Nos últimos anos, nós nos vimos algumas vezes em cursos e conferências. Julguei, numa das ocasiões, que ela estivesse doente. Magra, pálida, com um cabelo que me pareceu peruca. Numa troca de e-mails logo depois desse encontro, comentei a respeito do novo livro dela e perguntei se ela estava fazendo quimioterapia. Ela respondeu falando do livro recém-lançado e ponto final.
A família anunciou que Elvira seria cremada e não haveria nenhuma cerimônia, por vontade dela. E que ninguém estava convidado. Era um momento íntimo. Arrisquei e perguntei inbox se eu podia ir, frisando que esperava da filha a mesma franqueza rascante da mãe. Pai e filhos deliberaram e concordaram com a minha presença. Porque era eu, disseram, porque a Elvira gostava muito de mim.
Era uma revelação. Porque era ela, porque era eu.
Crematório Horto da Paz, em Itapecerica da Serra, a 50 quilômetros da capital. Dia 12 de julho, uma quarta-feira fria de sol, céu límpido e muito azul. Um lugar bonito, muito arborizado, com palmeiras. Havia uma sala principal, emoldurada de dourado, cheia de gente. Afastadas desse salão, num canto, cinco pessoas me esperavam. O marido de Elvira, Roberto Lehmann; seus dois filhos, Carolina e David, e mais dois amigos da família.

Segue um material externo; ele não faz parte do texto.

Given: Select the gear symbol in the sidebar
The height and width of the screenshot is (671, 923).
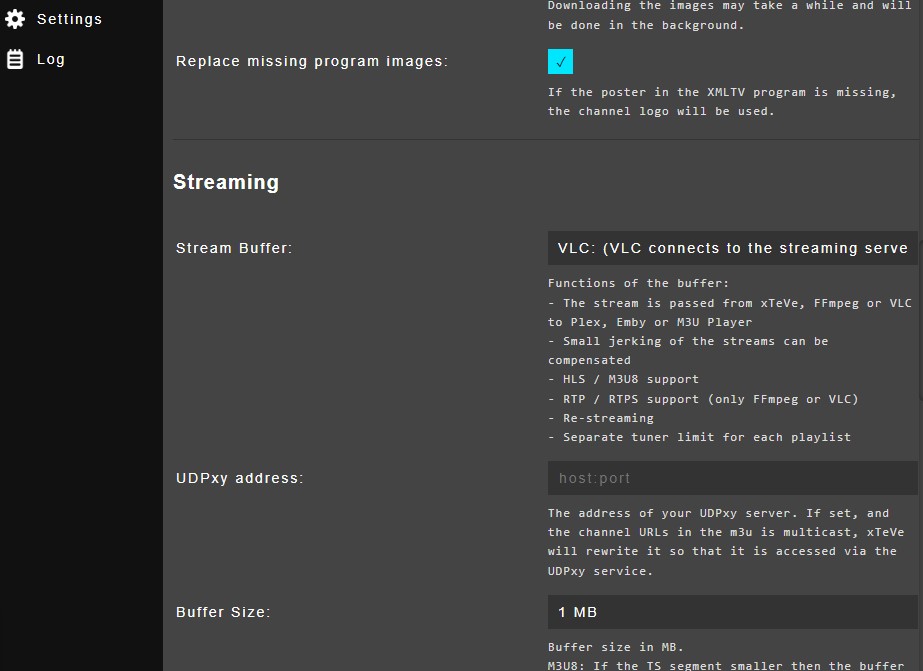Looking at the screenshot, I should point(14,18).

Faltavam quinze minutos para as 11 da manhã. Uma moça uniformizada, com crachá da administração local, se aproximou e perguntou se podia dar início ao procedimento. Sim. E nós seis a seguimos por uma escada de poucos degraus e chegamos aos fundos do prédio, a um espaço que em geral é destinado aos serviços de manutenção, à casa das máquinas do elevador. Se fosse residencial, poderia ser uma lavanderia ou uma garagem.
Estávamos no cerne do edifício, face a face com a razão da existência daquele lugar: aquela área abrigava o forno. Grande, industrial, de aço inoxidável. Em frente às duas portas fechadas, sobre uma espécie de bandeja – como aquela que abrimos na impressora para que a folha impressa possa sair –, um caixão fechado. Elvira pedira uma cremação a mais simples que houvesse, nenhuma cerimônia, nada de música, zero ritual.
Um rapaz de macacão de operário, ao lado do forno, no controle de um dispositivo que parecia saído de filmes de espionagem da Guerra Fria, protegeu os olhos com uma viseira de soldador. A um sinal da moça da administração, ele virou uma chave; as portas se abriram o suficiente para permitir que o caixão deslizasse para dentro. Sem choro nem vela. Na lata.